Los microplásticos están en casi todas partes, también en la sal de nuestras cocinas. Según un estudio, llegan a las salinas desde mares y ríos contaminados, y a través del aire.

Los microplásticos, fragmentos de plástico menores a cinco milímetros, están presentes en casi todos los aspectos de nuestra vida, incluido un condimento tan cotidiano como la sal. Según un reciente estudio realizado con 13 marcas europeas, se estima que cada kilogramo de sal contiene alrededor de 500 fragmentos de microplásticos. Dado que consumimos entre 6 y 18 gramos de sal al día, esto implica que ingerimos entre 3 y 9 fragmentos de plástico diariamente, un dato alarmante que pone en cuestión la seguridad de un producto esencial en nuestra dieta.

¿Cómo llegan los microplásticos a la sal? La producción de sal, especialmente en salinas de evaporación solar ubicadas en zonas costeras, es particularmente susceptible a la contaminación por microplásticos. Estas salinas obtienen el agua salada directamente del mar o de rías, que ya pueden estar contaminadas por microplásticos provenientes de vertidos de aguas residuales, arrastre de sedimentos o residuos sólidos. Sin embargo, un estudio pionero realizado en seis salinas de España —tres de interior y tres de litoral— revela que el agua no es la única fuente de contaminación. Los microplásticos también llegan a la sal a través del aire, un hallazgo que desafía la creencia previa de que la contaminación proviene únicamente del agua.

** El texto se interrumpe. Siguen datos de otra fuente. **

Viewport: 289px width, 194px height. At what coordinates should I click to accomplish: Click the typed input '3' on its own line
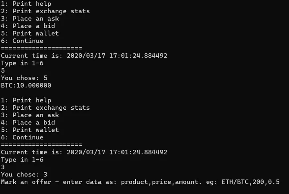pos(3,167)
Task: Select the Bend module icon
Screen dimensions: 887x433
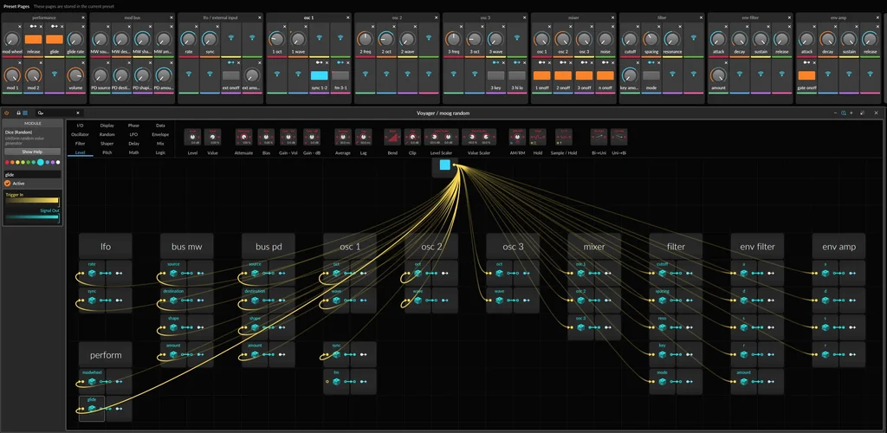Action: tap(393, 138)
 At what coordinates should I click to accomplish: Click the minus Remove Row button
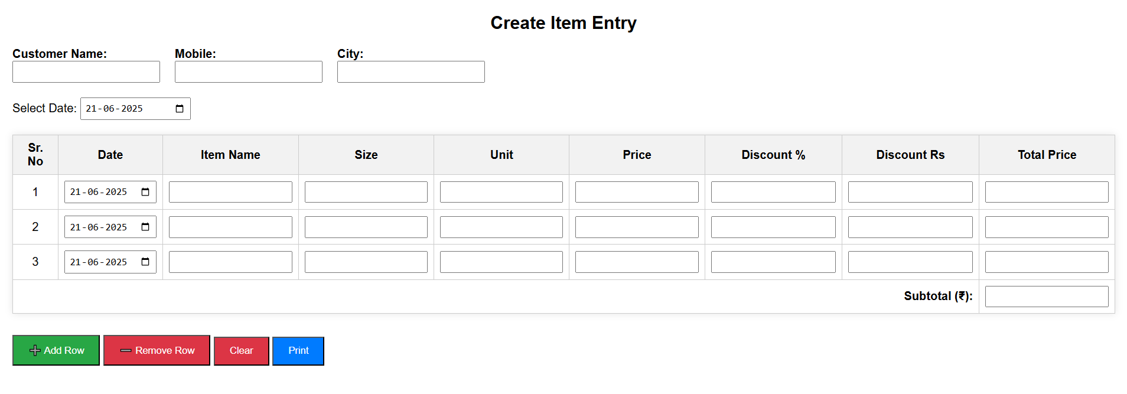[x=157, y=350]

En las salinas estudiadas, se detectaron concentraciones de entre 256 y 1.500 microplásticos por litro de agua desde la entrada de la salina hasta los cristalizadores, y de 79 a 193 microplásticos por kilogramo en la sal envasada. Curiosamente, las salinas ubicadas en espacios naturales protegidos muestran una menor presencia de estas partículas, lo que sugiere que el entorno influye significativamente en la contaminación. En las salinas de interior, que utilizan agua salada de manantiales provenientes de antiguos mares evaporados hace millones de años, no se detectaron microplásticos en el agua extraída de los pozos. Sin embargo, estos aparecieron en etapas posteriores, confirmando que el aire es una fuente clave de contaminación, incluso en salinas aisladas o en desuso.

La obtención de sal por evaporación solar consiste en exponer agua salada en grandes balsas al sol y al viento para evaporar el agua y concentrar la sal. En los cristalizadores, la última etapa del proceso, la sal se satura y precipita al fondo, alcanzando concentraciones de 300 gramos por litro, frente a los 30-40 gramos por litro del agua de mar inicial. Una vez recolectada, la sal se apila en montones que pueden alcanzar los 10 metros de altura, actuando como barreras que atrapan microplásticos transportados por el viento. 

Posteriormente, la sal se lava, muele y envasa, pero durante estos procesos entra en contacto con materiales como neumáticos de cosechadoras, cintas transportadoras de caucho y envases plásticos, todas potenciales fuentes de contaminación.

A diferencia de investigaciones previas, que se centraban en la sal ya envasada, este estudio es el primero en analizar todo el proceso de producción en salinas españolas. Sus resultados subrayan la necesidad de identificar los puntos críticos de contaminación para reducir la presencia de microplásticos y garantizar la calidad de la sal alimentaria. Los microplásticos no solo son un problema por su presencia física —pueden bloquear membranas celulares y alterar procesos fisiológicos—, sino también porque actúan como vectores de sustancias tóxicas, microorganismos patógenos y especies invasoras, lo que representa un riesgo para la salud humana.

La presencia de microplásticos en la sal es un reflejo de la contaminación global por plásticos, pero también una oportunidad para actuar. Conocer los procesos de producción y los puntos de mayor riesgo permite desarrollar estrategias para minimizar esta contaminación, desde mejorar la gestión de residuos en las zonas cercanas a las salinas hasta implementar tecnologías que reduzcan la exposición al aire contaminado.